The plight of the rhinoceros has long been the subject of gloomy predictions. It’s easy to feel powerless to change the situation, given the organized gangs of poachers. Now, however, a dedicated organization and a 10 x diameter drill are offering some hope.
Zimbabwe, like the rest of Africa’s rhino-range states, has been facing a rhino-poaching crisis. While the country has been able to mobilize protection efforts, more than 150 rhinos have been poached over the past five years. To fight back, the International Rhino Foundation is working with a local partner, the Lowveld Rhino Trust in Zimbabwe, to protect and expand the black rhino population by means of monitoring and anti-poaching support.
“Dormer Pramet is contributing in a small but crucial way to this effort,” says John Eustace, Export Sales Director, Dormer Pramet. “Using a drill provided by our distributor in Harare, Mining & Industrial Suppliers, a small hole can be drilled into the horn of a sedated rhino.”
A space in the horn
The horn is made up of keratin, the same protein that builds human nails, hair and skin. The drill, an A125 HSS extra length with a drilling depth of 10 x diameter, creates a space in the horn to house a tracking device. This allows the LRT team of “rhino monitors” to radio track rhinos from the air, as well as on the ground or via satellite GPS to confirm their ongoing well-being.

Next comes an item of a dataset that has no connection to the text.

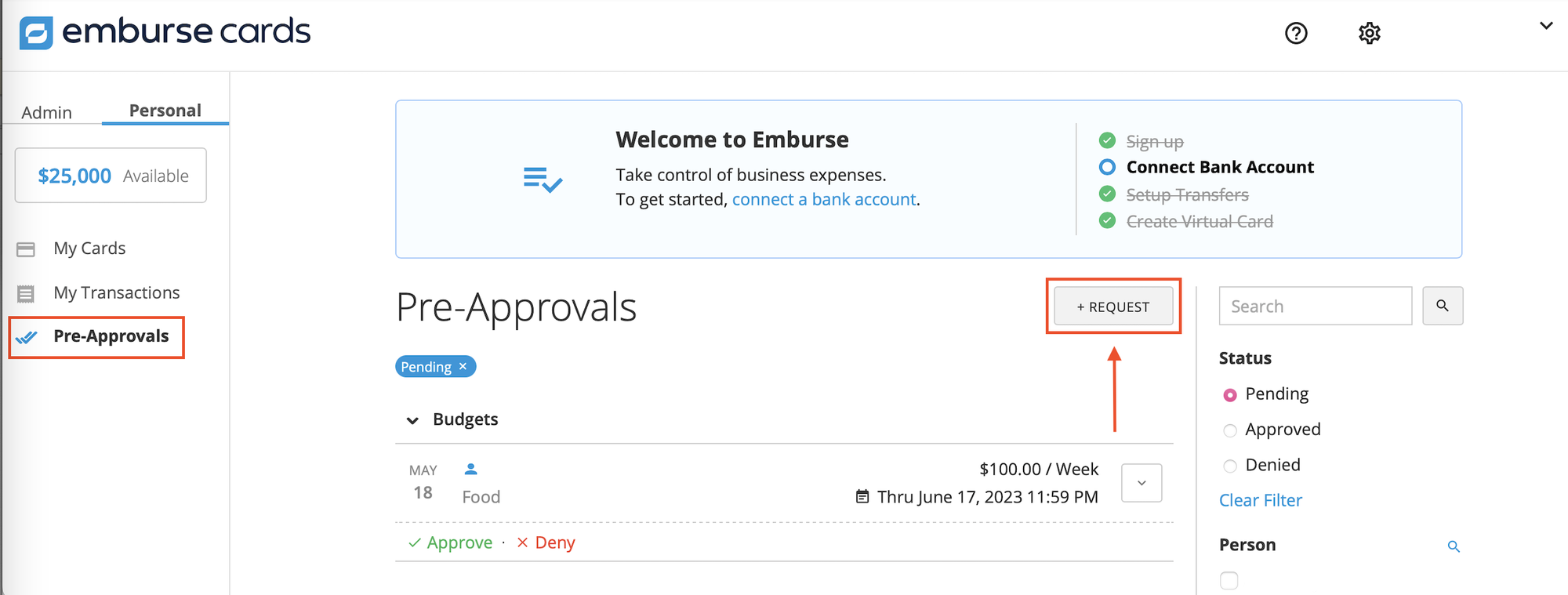Click the My Transactions receipt icon
Image resolution: width=1568 pixels, height=595 pixels.
point(26,294)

The LRT team treats rhinos wounded by snares or bullets, assists whenever possible with the investigation and prosecution of poachers, and relocates rhinos in high-risk areas to safer locations when necessary.
In addition to the hands-on activities, the LRT also works through rural schools to raise community awareness and support for rhino conservation. More than 50 rural primary schools are part of this program. The LRT is supported primarily by the International Rhino Foundation and Save the Rhino International, two organizations that accept donations to their cause.
Hands-on work, awareness raising, donations and drills all work in favor of the rhino.
Says John Eustace, “We at Dormer Pramet are proud to be a small cog in the wheel in the fight against wildlife crime and are hugely excited to be able to support the conservation program in this practical way.”
How to support the rhinos
The Lowveld Rhino Trust accepts donations:
The Lowveld rhino region
The Lowveld rhino region of southern Zimbabwe covers more than 1.3 million acres (500,000 hectares) and is currently home to more than 500 black rhinos (Diceros bicornis minor) and 300 white rhinos (Ceratotherium simum simum), representing 85% of the Zimbabwean rhino population. This rhino range extends from Bubye Valley Conservancy in the west through Save Valley Conservancy to the Chipinge Safari Area near the Mozambique border, 200 miles (320 kilometers) to the east of Bubye and down to Gonarezhou National Park in the south.